On arrival in Los Angeles, Bernstein moved Singh and Patel into his apartment and persuaded Tom House, a pitching guru at the University of Southern California, to take on the young men. House embraced the challenge. Most pitchers train for two to three hours a day; Singh and Patel worked for six to seven. House put them in motion-capture suits to assess their mechanics and set out a protein-intensive diet. “They went from eating 25g of protein a day to 300g,” Bernstein says. The effect was startling: Singh went from 6ft 2in and 180lb to 6ft 4in and 220lb.
By the time of their professional trials, both were pitching fast and, although they failed to impress scouts at the first time of asking, a second trial was a success. The Pittsburgh Pirates offered them both professional contracts, with a $10,000 signing-on bonus each.

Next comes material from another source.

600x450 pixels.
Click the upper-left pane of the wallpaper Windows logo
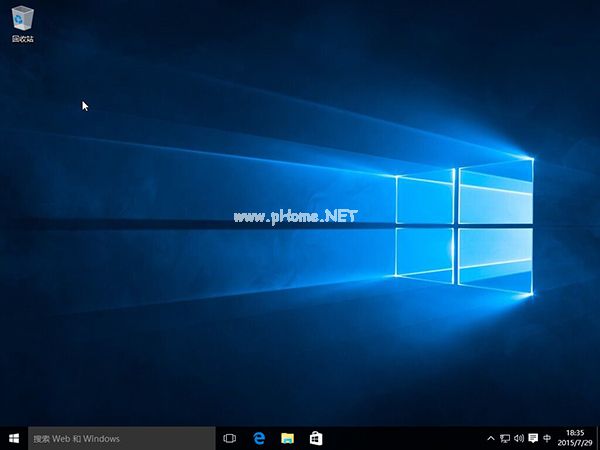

Although Patel had a good first year in the minor leagues, he struggled in his second and was let go. He is now back in India studying to be a teacher. Singh has had more success. He is still on the Pirates’ books, but for the past two years has struggled with injury.
Bernstein is keeping the faith. “I think he’s got a great chance of breaking into the major leagues. He’s aching to get back on the mound. I still think Rinku is very likely to be the first Indian male to play a professional team sport in the US. His arm is still young and he has great desire.”